-- Supplied text --
+ + + +

Dem Mob, stylised as DEM MOB, is an Aboriginal hip hop group from the APY lands in northern South Australia, the first to rap in the Pitjantjatjara language.

Background
Starting out as a duo comprising Jontae Lawrie and Elisha Umuhuri, the young rappers, were partially inspired by Baker Boy, with their collaboration was instigated as part of a school project at Ernabella Anangu school. In a region dominated by reggae music, they wanted to inspire the local youth with something different. The pair was brought by Northern Sound System to WOMADelaide in March 2020 to be recorded while performing live in front of an audience for the first time. Later that year they were joined by Nason Lawrie. All three are from Pukatja (although Jontae lived in Ceduna as a young child) and have since released several music videos and performed live at festivals in Adelaide and Alice Springs. They rap in English and Pitjantjatjara languages, the first to do so in this Aboriginal Australian language, and have family ties to members of No Fixed Address, Yothu Yindi and Coloured Stone.

The musical profile afforded by Dem Mob has given Umuhuri the opportunity to connect with his biological family. He was born in New Zealand before being adopted by a family living in the Northern Territory as a two-week-old baby, and in his early years travelled around with his adoptive family as his parents followed employment opportunities. When Dem Mob were performing in Alice Springs in 2022, one of his cousins was sent from New Zealand to watch them by his biological mother. Umuhuri appreciates finding the connection to his homeland and family roots, but sees himself as a Pitjantjatjara / Yankunytjatjara man, as he was brought up in this culture,

Career
Dem Mob performed at Tandanya for the Treaty Festival (part of NAIDOC Week) in November 2020.

In January 2021, the band, along with nine other groups and solo artists, were selected to participate in a year-long program of music workshops and other activities, in the WOMADelaide X NSS Academy.

In April/May 2021, Dem Mob performed at the Wide Open Space festival in Alice Springs.

+ + + +

-- Task requirements --
1. According to the Dem Mob article, which language was the group the first to rap in?
2. Write a continuation of the Dem Mob article that begins right after its final sentence.
The rows that follow aren't needed for anything here.

+ + + +

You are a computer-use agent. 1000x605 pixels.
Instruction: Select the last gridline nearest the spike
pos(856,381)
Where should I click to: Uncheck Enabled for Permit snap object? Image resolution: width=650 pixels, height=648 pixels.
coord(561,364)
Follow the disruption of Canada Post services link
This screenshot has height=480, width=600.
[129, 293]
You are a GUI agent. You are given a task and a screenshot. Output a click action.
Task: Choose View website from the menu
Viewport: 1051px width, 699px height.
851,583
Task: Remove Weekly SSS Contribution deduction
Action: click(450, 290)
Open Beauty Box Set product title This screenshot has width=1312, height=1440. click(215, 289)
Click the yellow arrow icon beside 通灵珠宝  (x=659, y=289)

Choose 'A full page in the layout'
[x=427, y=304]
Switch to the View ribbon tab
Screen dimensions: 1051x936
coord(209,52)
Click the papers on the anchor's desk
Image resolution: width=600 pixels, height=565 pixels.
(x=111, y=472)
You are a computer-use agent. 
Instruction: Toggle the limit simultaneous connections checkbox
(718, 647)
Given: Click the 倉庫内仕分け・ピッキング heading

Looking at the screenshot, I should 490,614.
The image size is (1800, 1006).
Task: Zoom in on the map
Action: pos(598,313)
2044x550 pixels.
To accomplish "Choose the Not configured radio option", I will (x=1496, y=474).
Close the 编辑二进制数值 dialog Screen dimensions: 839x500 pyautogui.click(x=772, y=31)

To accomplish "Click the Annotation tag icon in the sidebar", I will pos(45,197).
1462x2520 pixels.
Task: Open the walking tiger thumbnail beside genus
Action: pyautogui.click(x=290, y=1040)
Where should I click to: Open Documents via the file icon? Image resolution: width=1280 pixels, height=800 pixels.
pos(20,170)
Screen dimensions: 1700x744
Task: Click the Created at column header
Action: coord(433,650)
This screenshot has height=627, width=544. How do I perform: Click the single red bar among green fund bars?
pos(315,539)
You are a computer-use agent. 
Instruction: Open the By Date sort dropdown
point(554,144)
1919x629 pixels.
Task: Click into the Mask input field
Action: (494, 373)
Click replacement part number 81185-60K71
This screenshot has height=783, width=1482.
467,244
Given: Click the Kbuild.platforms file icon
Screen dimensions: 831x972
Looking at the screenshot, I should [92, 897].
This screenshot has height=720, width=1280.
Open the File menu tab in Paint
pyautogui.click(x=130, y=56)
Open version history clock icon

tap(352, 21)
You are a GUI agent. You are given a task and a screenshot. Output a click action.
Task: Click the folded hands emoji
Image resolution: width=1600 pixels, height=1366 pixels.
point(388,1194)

+ + + +

-- Results for each task --
1. Pitjantjatjara

2.
In July 2021, Dem Mob were scheduled to perform at Tandanya as part of the Illuminate Adelaide festival, at an event called Kinara (meaning "moon" in the Pintupi language); however, the state's first 7-day lockdown due to the COVID-19 pandemic took place from 21 to 27 July, and most of the Illuminate Adelaide events had to be cancelled or postponed.

In August 2021 the band released "Still No Justice", which talks about the Black Lives Matter movement, Aboriginal deaths in custody and racism in Australia, and urges Aboriginal youth growing up in Alice Springs to turn away from crime, as they grow up to be the new community elders. The song was inspired by the shooting death of Kumanjayi Walker at the hands of Northern Territory police officer Zachary Rolfe in 2019.

In mid-2022 Dem Mob was selected for the second round of WOMADelaide X NSS Academy.

They played at WOMADelaide in March 2023.

Other performances
Dem Mob have also performed  at the Art Gallery of South Australia in its "First Fridays" series, and have supported J-MILLA and Electric Fields.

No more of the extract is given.